▸ DIRECTION:
Express as a JSON list of strings the lines starting at the line containing "You are a GUI" and ending at the line containing "(x=249, y=455)", one string for each line and blank lines left out.

▸ GIVEN ENTRIES:
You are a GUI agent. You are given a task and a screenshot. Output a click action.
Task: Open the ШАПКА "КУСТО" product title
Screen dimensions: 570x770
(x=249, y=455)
...
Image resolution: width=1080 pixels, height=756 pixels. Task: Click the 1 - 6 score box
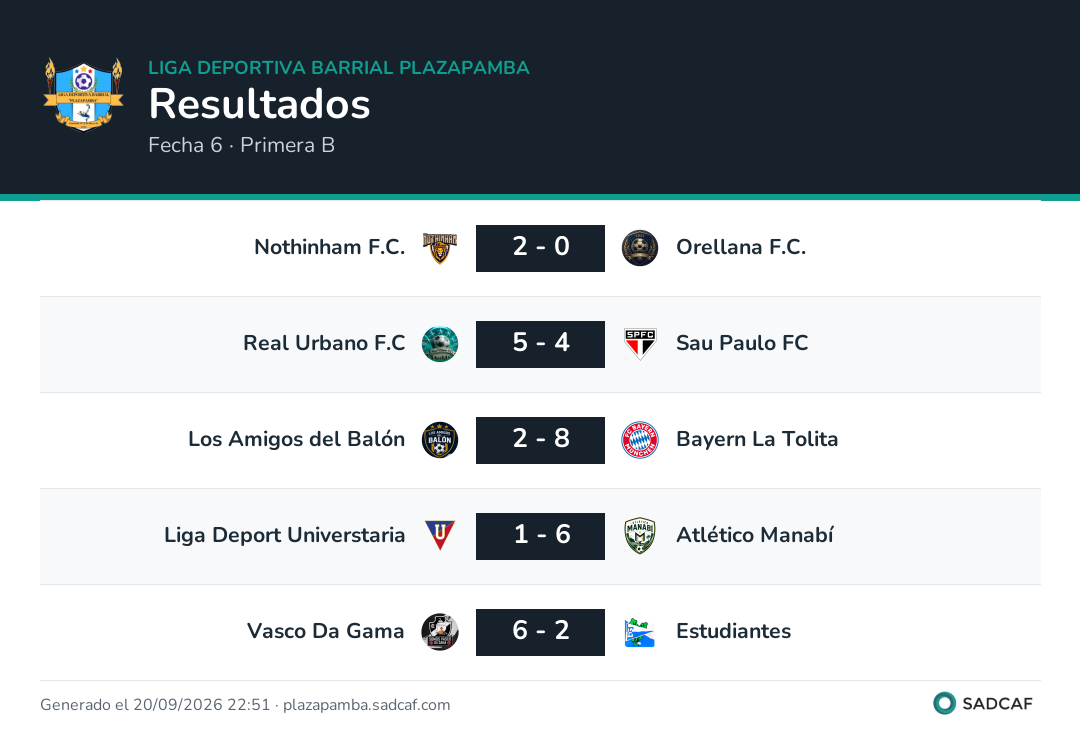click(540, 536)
==
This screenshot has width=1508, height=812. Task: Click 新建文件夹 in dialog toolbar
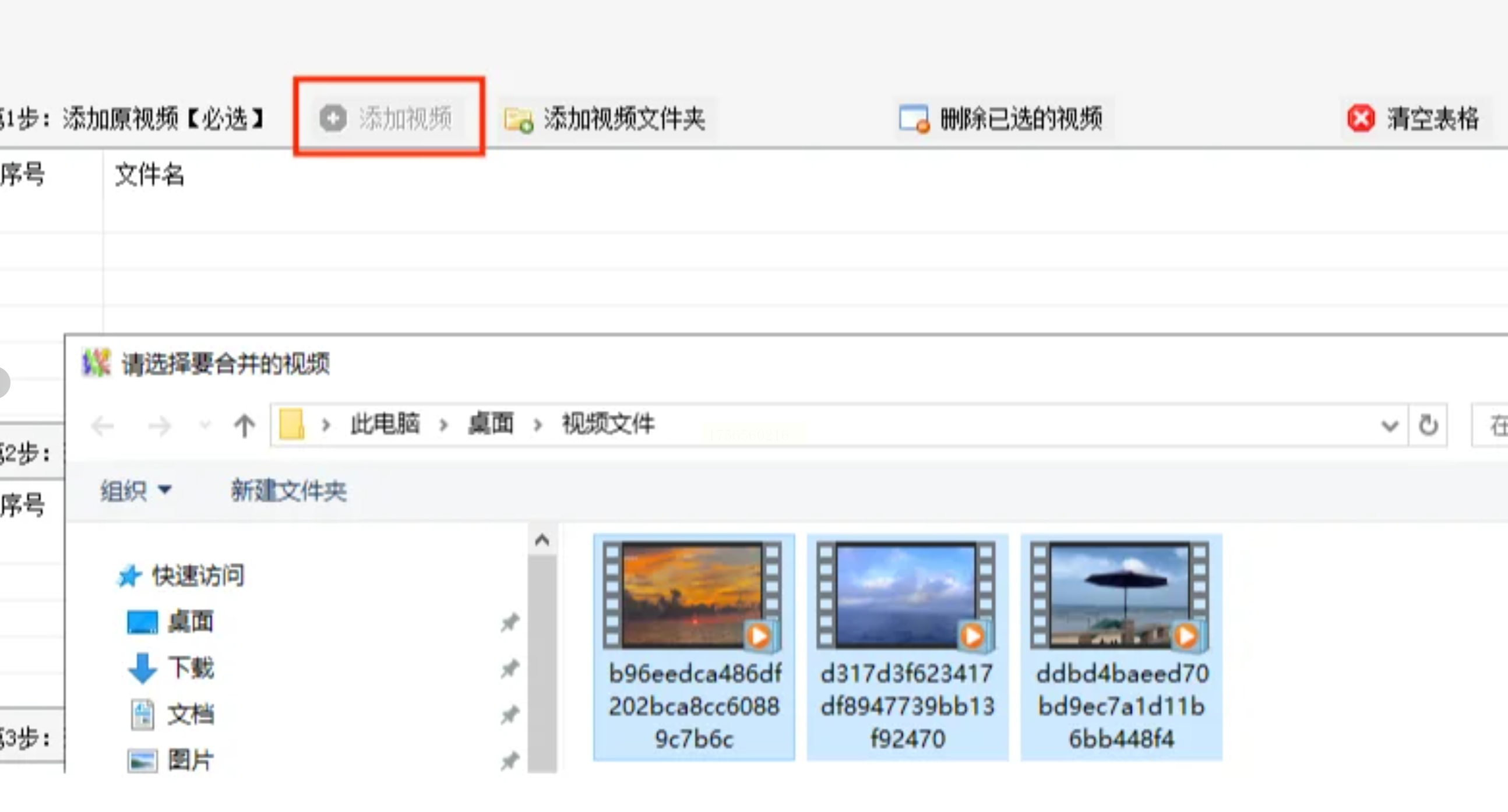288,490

▸ TASK SOLUTION:
[
  "You are a GUI agent. You are given a task and a screenshot. Output a click action.",
  "Task: Open the ШАПКА \"КУСТО\" product title",
  "Screen dimensions: 570x770",
  "(x=249, y=455)"
]